George R.R. Martin, the author whose “A Song of Ice and Fire” novels inspired HBO's “Game of Thrones” phenomenon, doesn't want his TV show to disappoint viewers the way “Lost” disappointed him, and now, with two episodes to go, many “Thrones” fans feel like that's going to happen.

Martin compared the final episode of ABC's island mystery series to a, uh, bowel movement in a 2011 interview. (He mistakenly thought the episode revealed the characters had been dead the whole time, of course, but that's an argument for another time.) Many “Thrones” watchers used similar colorful metaphors on social media after “The Last of the Starks” suggested that the heroic Daenerys Targaryen (Emilia Clarke) was ready to turn heel, and showed Jaime Lannister (Nikolaj Coster-Waldau) abandon noble warrior Brienne of Tarth (Gwendoline Christie) shortly after taking her virginity.

Whether the public shuns the final episodes of “Thrones” like Martin (and many, many others) shunned the “Lost” finale remains to be seen. What is certain today is that both series used their third-to-last episode to talk to the audience, whether the audience realized it or not.

“Across the Sea” was one of the more baffling installments of a TV show that featured a sentient cloud of smoke and time travel. It took “Lost” viewers back hundreds of years in the life of the show's mysterious, supernatural island, to when the struggle between two seemingly immortal brothers began. One brother finds an ancient Egyptian game and creates his own rules for it, rules that always seem to favor him. When the eventual steward of the island, Jacob, protests, the game master, aka The Man in Black, says: “One day you can make up your own game, and everyone else will have to follow your rules.”

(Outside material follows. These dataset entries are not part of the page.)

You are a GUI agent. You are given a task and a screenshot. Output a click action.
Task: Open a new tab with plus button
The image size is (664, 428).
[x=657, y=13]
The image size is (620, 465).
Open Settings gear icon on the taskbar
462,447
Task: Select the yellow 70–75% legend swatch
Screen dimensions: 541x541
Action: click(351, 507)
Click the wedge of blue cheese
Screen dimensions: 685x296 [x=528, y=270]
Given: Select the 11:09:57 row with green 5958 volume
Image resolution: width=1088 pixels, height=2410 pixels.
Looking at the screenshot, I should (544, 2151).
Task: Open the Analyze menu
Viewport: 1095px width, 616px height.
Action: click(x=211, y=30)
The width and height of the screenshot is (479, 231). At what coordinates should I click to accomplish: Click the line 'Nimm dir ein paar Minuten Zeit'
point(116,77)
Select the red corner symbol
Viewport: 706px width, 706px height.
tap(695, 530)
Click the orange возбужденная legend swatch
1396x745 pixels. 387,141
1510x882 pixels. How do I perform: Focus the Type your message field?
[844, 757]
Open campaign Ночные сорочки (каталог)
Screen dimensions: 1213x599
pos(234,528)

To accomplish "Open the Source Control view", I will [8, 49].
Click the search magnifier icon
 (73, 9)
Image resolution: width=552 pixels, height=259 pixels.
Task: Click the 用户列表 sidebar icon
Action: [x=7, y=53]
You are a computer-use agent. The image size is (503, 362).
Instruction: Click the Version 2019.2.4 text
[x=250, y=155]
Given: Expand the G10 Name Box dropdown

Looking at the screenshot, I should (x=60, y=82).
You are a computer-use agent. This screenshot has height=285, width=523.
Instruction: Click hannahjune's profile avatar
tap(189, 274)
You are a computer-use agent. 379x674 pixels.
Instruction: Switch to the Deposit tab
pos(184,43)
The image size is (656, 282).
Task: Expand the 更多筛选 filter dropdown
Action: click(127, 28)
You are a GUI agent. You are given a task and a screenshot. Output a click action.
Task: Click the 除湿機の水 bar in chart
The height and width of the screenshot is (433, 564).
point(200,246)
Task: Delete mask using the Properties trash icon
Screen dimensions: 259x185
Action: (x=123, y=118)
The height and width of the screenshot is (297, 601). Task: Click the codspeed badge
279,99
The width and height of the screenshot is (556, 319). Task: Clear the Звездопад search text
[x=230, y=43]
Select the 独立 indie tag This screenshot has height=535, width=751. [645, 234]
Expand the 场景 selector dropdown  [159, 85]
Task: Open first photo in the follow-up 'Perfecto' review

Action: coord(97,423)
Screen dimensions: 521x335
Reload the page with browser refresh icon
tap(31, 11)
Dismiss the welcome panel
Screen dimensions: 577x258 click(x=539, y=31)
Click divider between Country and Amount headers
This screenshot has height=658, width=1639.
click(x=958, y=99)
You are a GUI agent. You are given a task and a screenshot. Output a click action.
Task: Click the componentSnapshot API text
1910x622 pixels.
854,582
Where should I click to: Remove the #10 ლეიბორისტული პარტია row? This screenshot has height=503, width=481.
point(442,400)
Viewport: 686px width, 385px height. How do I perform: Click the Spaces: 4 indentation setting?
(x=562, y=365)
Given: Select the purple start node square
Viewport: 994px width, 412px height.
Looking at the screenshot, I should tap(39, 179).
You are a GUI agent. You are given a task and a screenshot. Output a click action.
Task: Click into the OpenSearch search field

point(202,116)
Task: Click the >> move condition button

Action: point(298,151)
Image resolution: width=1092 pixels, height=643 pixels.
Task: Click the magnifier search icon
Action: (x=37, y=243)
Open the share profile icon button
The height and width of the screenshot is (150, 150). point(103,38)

Jacob's “game” would turn out to be the island, and certainly its own rules defied all logic. Here was a clear signal from showrunners Damon Lindelof and Carlton Cuse that they were making up their own rules, too - there was no grand plan for “Lost” from the beginning, no carefully planned, six-season narrative. It was a show about a plane crashing on a weird island with weird stuff happening on it, and the writers were winging it. In its final season, “Lost” told us that the answers didn't matter - the people did.

“The Last of the Starks” talked to us, too, primarily through Jaime. When he decides to leave Brienne and Winterfell for King's Landing - and his sister, the evil Queen Cersei (Lena Headey) - he reminds the many viewers who have fallen for him that perhaps their devotion to an incestuous murderer has been misplaced. “I pushed a boy out a tower window, crippled him for life, for Cersei. I strangled my cousin with own hands, just to get back to Cersei,” Jaime says. “She's hateful, and so am I.”

Jaime Lannister (Nikolaj Coster-Waldau), left, abandoned noble warrior Brienne of Tarth (Gwendoline Christie) in "Game of Thrones." Courtesy of HBO

Tyrion Lannister (Peter Dinklage) and Varys (Conleth Hill), Daenerys' trusted advisers, talked to us too, voicing their concerns that the woman who promised to end tyranny in Westeros might be too reckless and too much like her father, the so-called Mad King, to sit on the Iron Throne. But of course the show has been preparing us for a heel turn for a while: She had her dragons burn the Tarlys alive after the loot train attack in Season 7. She has insisted that Jon Snow (Kit Harington) and the entire Northern region bend the knee. She will never be able to call Sansa Stark (Sophie Turner), perhaps the show's most sympathetic ruler, a friend.

Throw in the events of last Sunday - losing one of her two remaining dragons to Euron Greyjoy (Pilou Asbaek), and losing her closest friend, Missandei (Nathalie Emmanuel), to the executioner's blade - and the emergence of a Mad Queen seems almost inevitable.

I don't know how “Game of Thrones” will end on May 19, but I'm pretty sure it won't end happily. Anyone who has been watching for the last eight years should know that, even if we long for Jaime's absolution or Dany's ascension.

And I'm pretty sure they weren't dead the whole time.